Kein Problem, es gibt Neues aus dem flüchtigen Reich „zwischen zwei Potters“.
„Wintersonnenwende“ (hier hat die Übersetzung einiges gutgemacht, der Originaltitel „The dark is rising“ klingt schon ziemlich halbgar) heißt der Vertreter, und er wirft sich todesmutig ohne die Wunderwaffe „sprechende Tiere“ ins magische Gefecht.
Alles halt eine Nummer kleiner, so scheint hier die Parole zu lauten. Zwar geht es auch mal wieder um die Rettung der Welt, darunter macht es auch diese Adaption des Jugend-Fantasybuchs von Susan Cooper nicht, aber irgendwie ist das ja auch Alltag, herrje, die Welt steht nun einmal ständig am Abgrund, damit hat der moderne Mensch leben gelernt.
So eben auch unser Held Will Stanton, dessen Weihnachtsfest im Kreise der Familie (man ist gemeinsam nach England gezogen) schon mal nicht komplett begangen werden kann, da der älteste Bruder im Auftrag der Navy zeitgleich in Achse-des-Bösen-Gewässern kreuzt, „um die freie Welt zu verteidigen“. Und wer erst einmal derlei weltliche Bedrohungen in seinen Alltag zu integrieren gelernt hat, der wird auch nicht sonderlich aus den Latschen gehauen, wenn ein Seniorenverein von der nahenden Finsternis predigt und einen pünktlich am vierzehnten Geburtstag zum „Sucher der Sechs Zeichen“ ernennt. Klingt doch ganz interessant, kann man machen. Ist jedoch nicht halb so dramatisch, wie ein Mädchen ansprechen zu können, ohne ins Stocken zu geraten. Das ist nämlich ein Problem ganz anderen Kalibers.
Und dies ist der Ton, der den Takt für den weiteren Handlungsverlauf vorgibt: Wie ein frisch vor sich hin pubertierender Jugendlicher will der Film möglichst viele spannende Dinge ausprobieren, sich aber hier und dort nicht festlegen und schon gar nicht lange vollgeschwafelt werden.
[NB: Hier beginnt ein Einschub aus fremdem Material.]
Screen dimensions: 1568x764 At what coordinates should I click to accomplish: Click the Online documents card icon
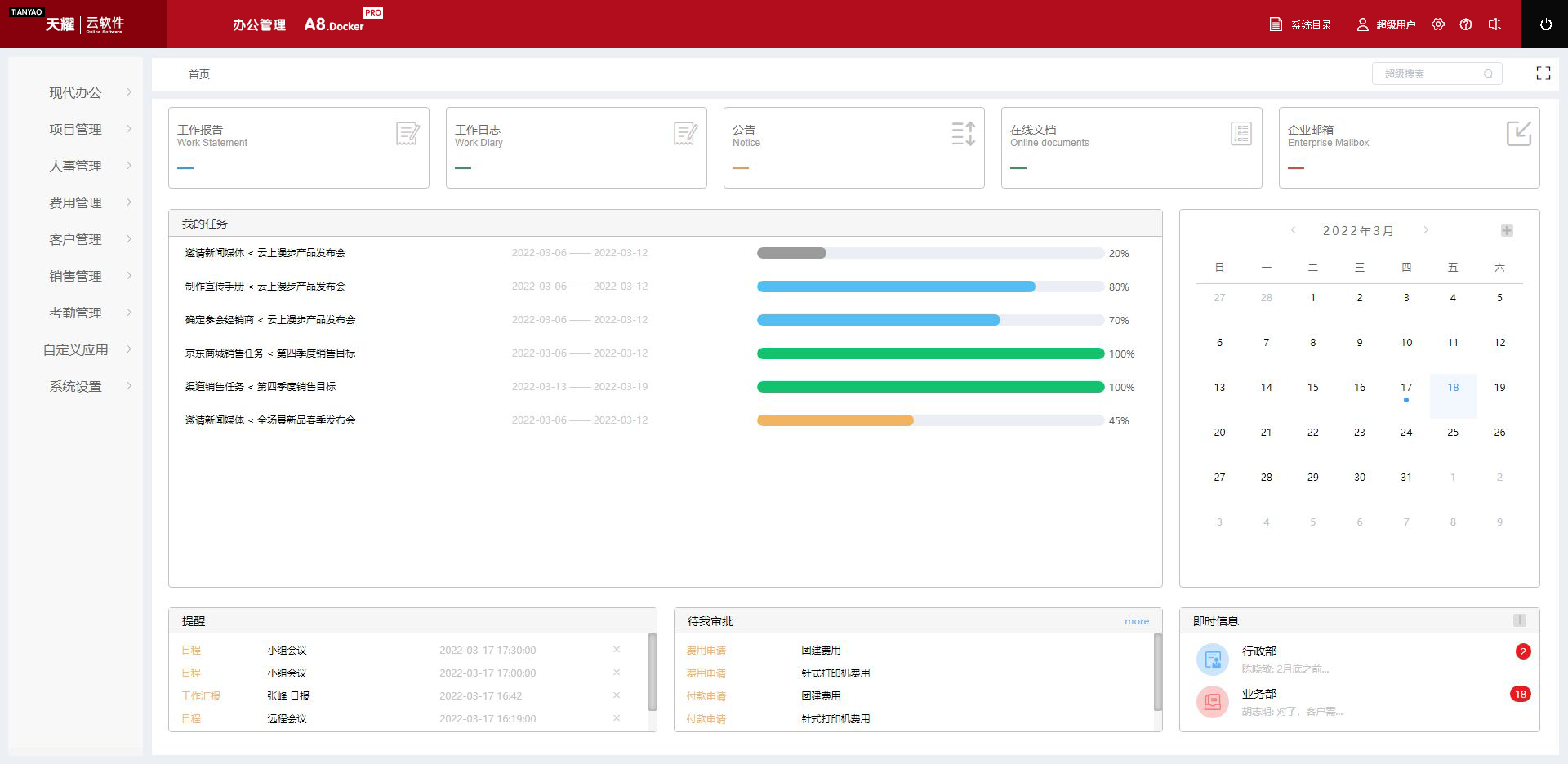[1241, 134]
Schnitt und Kameraarbeit legen ein hohes Tempo vor, wenn Will sich in episodenhaften Zeitreiseeinschüben auf die Suche nach den geheimnisvollen Zeichen des Lichts begibt, wobei moderate Gruseleffekte und Actioneinlagen dabei jederzeit Vorzug vor Erklärungen oder tieferen Einblicken in die Zusammenhänge erhalten. Aber ähnlich wie die Hauptfigur interessiert es einen als Zuschauer auch nicht wirklich, wie es da genau um was bestellt ist, ahnt man doch, dass es nur auf genreübliche Standards hinauslaufen würde. Sicher, die Aussparungen sind stellenweise gigantisch (gerade die Episode mit dem großen Bruder ist eine einzige Lücke), aber der Grundtenor des Ganzen ist einfach zu dynamisch und aufgekratzt, als dass man sich da lange in Kritik ergehen möchte. Dies hier ist nicht die Champions League der Fantasy, aber das weiß der Film schon selbst und beschränkt sich dabei jederzeit angenehm auf seine Möglichkeiten.
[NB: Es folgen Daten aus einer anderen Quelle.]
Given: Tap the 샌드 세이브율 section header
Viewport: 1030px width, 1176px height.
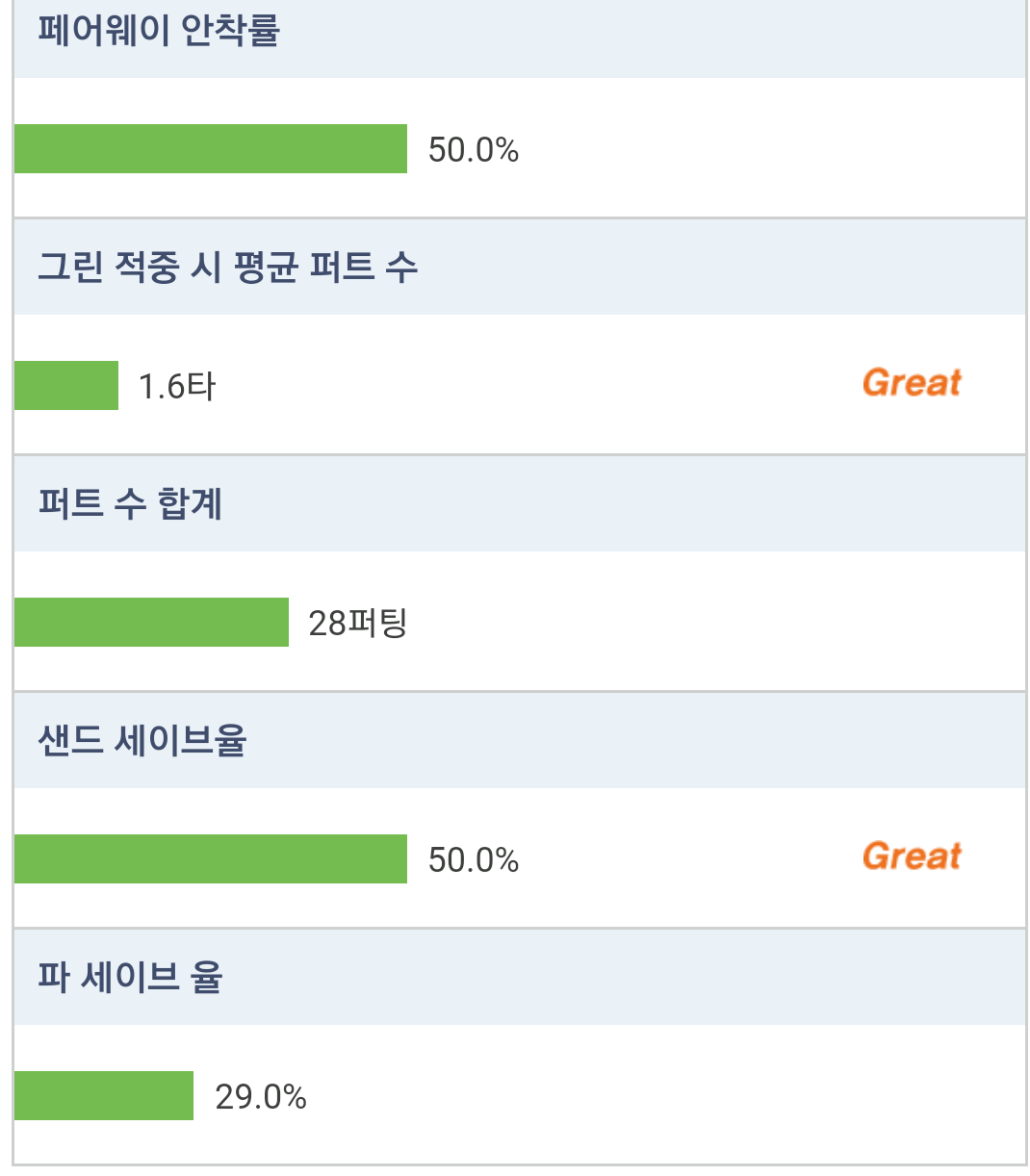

Da wirkt es geradezu wie ein Störfaktor, wenn in einer Szene beim kurzen Blick in die Zukunft auch New York von der allumfassenden Dunkelheit verschluckt wird und die arme Freiheitsstatue zum achwievielten Mal (sie hat aufgehört, zu zählen) zum Zwecke apokalyptischer Verbildlichung den Kopf herhalten muss. Dieser Moment, ein in seiner Emmerich’schen Katastrophenbeliebigkeit viel zu deutlich auszumachendes Zugeständnis ans US-Publikum, wirft einen tatsächlich für einen Moment aus dem heimeligen Gewürzkuchen-Kosmos heraus, den der Film bis hierhin geschaffen hat. Es bleibt der einzige transatlantische Ausrutscher. Da lernt man „Wintersonnenwende“, trotz vieler Standards und Vorhersehbarkeiten, doch noch ein wenig schätzen. Und das ist schon eine Menge, so zwischen zwei Potters.